▸ TASK TO CARRY OUT
The entries below should be set down again exactly, with every picture left out.

▸ INPUT
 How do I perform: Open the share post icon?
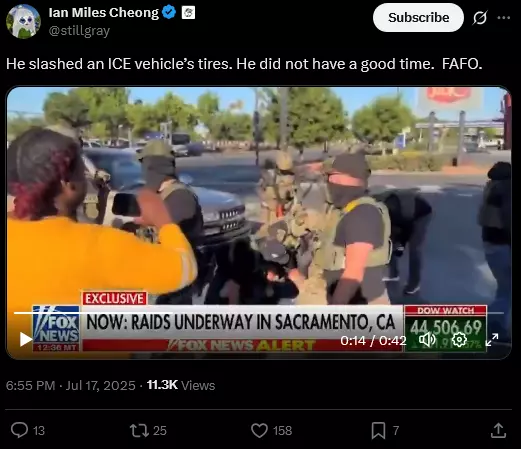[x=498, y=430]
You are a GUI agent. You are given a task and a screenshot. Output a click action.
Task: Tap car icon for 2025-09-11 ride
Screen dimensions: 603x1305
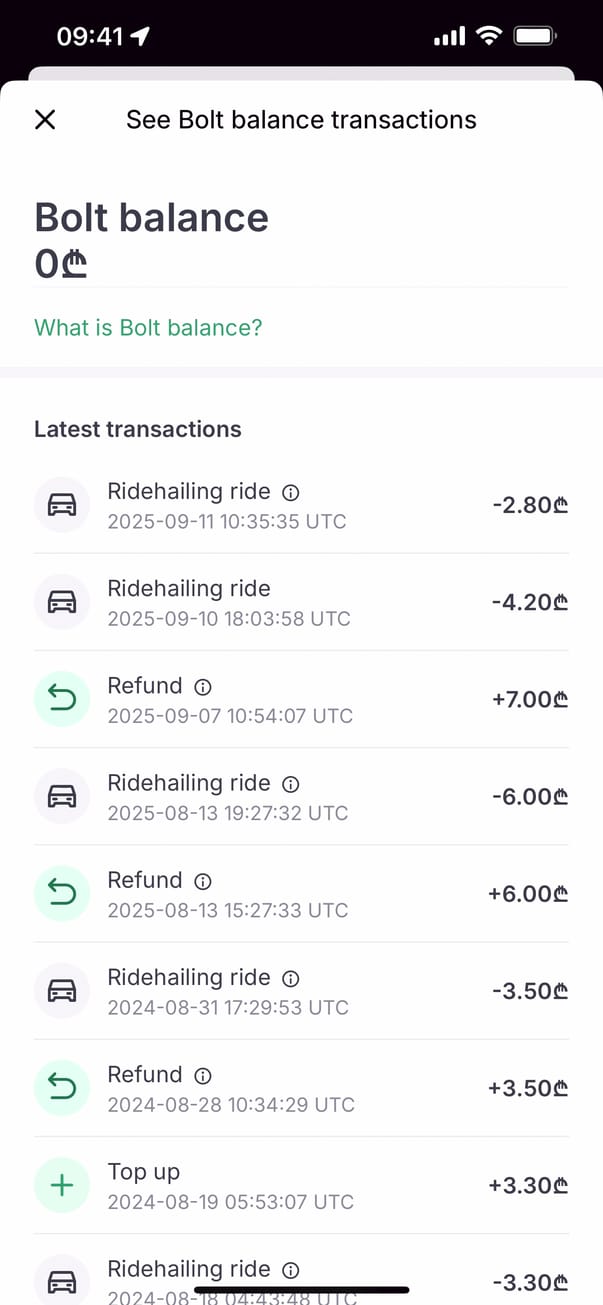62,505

▸ OUTPUT BELOW
 How do I perform: Open the share post icon?
[x=498, y=430]
You are a GUI agent. You are given a task and a screenshot. Output a click action.
Task: Tap car icon for 2025-09-11 ride
Screen dimensions: 603x1305
62,505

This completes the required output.